The prospect offered by the Just Eat deal, of creating the world’s largest food delivery business — ahead of major players such as Uber Eats and Deliveroo — was evidently too compelling not to make the £5bn (R93.79bn) offer and then increase it twice to a “full and final” £5.5bn. Just Eat, whose wafer-thin profits have been hit hard by its recent investment in delivery capacity, is the near archetypal unicorn with its most recent results revealing sales up 30% and pretax profit down 98%.
These were the sort of figures that must have helped persuade Prosus’s executives they were on the right track — a rapidly expanding technology-based company in a growing business sector. All that was needed was Prosus’s financial support. The combination would, the enthusiasts believed, eventually guarantee a dominant position in a highly profitable and consolidated food delivery business.

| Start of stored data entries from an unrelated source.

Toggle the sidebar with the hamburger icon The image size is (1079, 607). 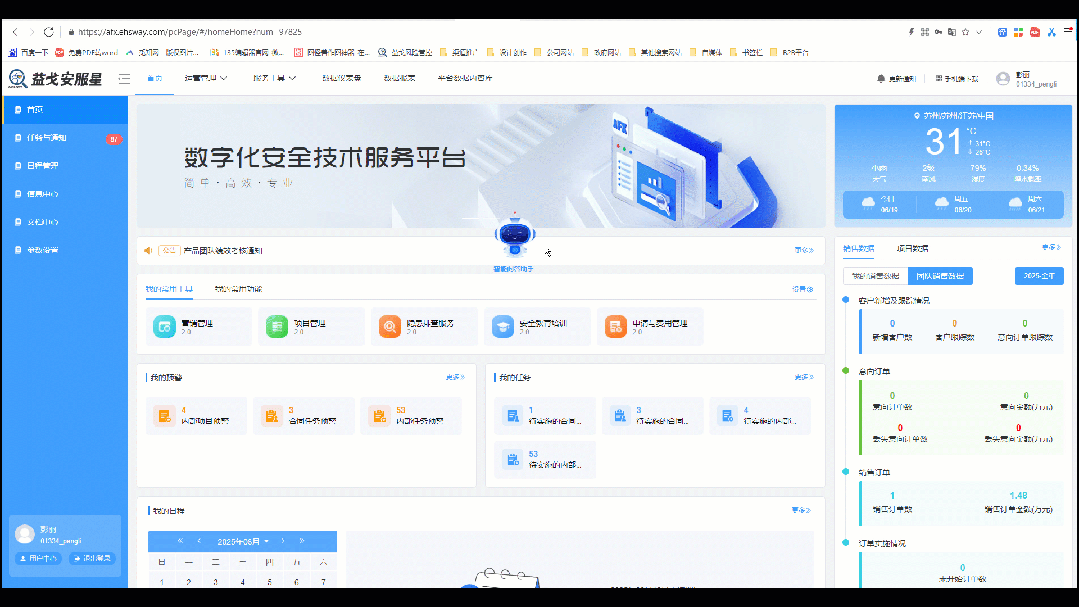[x=124, y=78]
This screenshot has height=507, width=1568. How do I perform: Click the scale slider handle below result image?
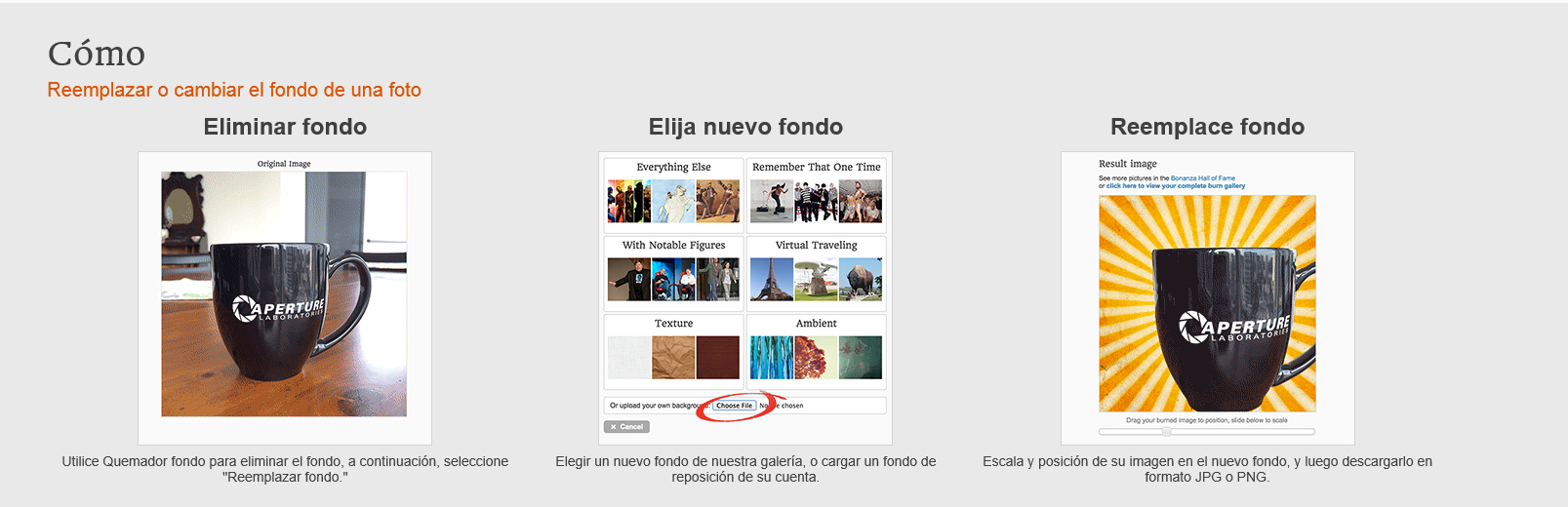coord(1166,431)
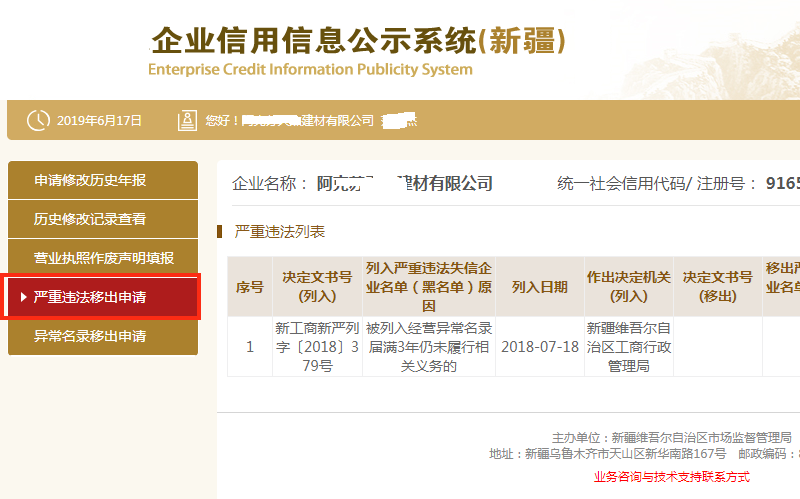
Task: Click the user profile icon in header bar
Action: (186, 120)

For the cynics, or those who become anxious when eye-wateringly large sums of money are on the table, the offer looked uncomfortably like an enormous gamble. If it was eventually to pay out, Prosus — with Just Eat as part of its food delivery offering — would have had to survive an extremely costly and volatile consolidation process that could drag on for years.

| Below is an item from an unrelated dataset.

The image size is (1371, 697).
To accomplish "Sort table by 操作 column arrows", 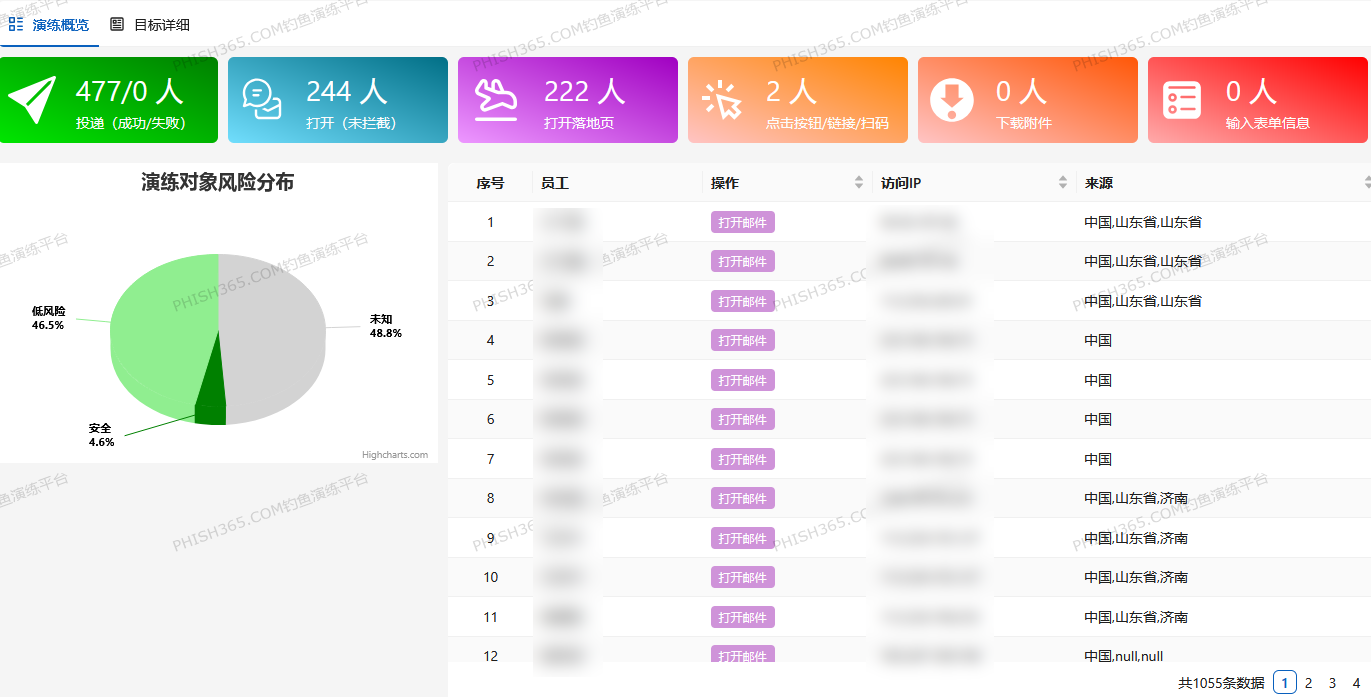I will coord(858,182).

During that time it would have been up against heavyweights such as Uber and Amazon. And then there is the matter of whether market growth would play out as Van Dijk has forecast, which is that food delivery will become an essential part of daily life.
Even assuming two or three players emerge dominant, and that these positions are secure from aspirant players, what are the chances of regulatory interference?

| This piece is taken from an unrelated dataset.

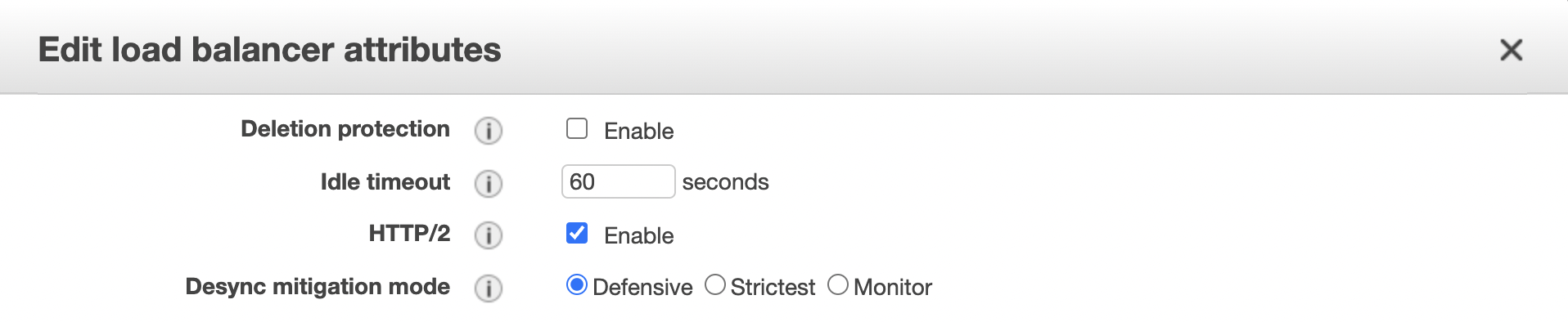1568x322 pixels.
Task: Click the Enable label next to HTTP/2
Action: click(638, 235)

The prospect of attaining the “winner-takes-all” network effect is what drives the likes of Uber, Amazon and Prosus to invest heavily in loss-making businesses. To date, regulators across the globe have allowed technology companies a relatively free hand in this process. The decision by the UK’s Competition and Market Authority to intervene in a proposed transaction between Amazon and Deliveroo suggests the passive regulatory approach can no longer be taken for granted.
It shouldn’t take more than a few years for Prosus shareholders to determine whether they dodged a R100bn bullet or lost out on a never-to-be-seen-again opportunity to secure a place in a hugely profitable business sector.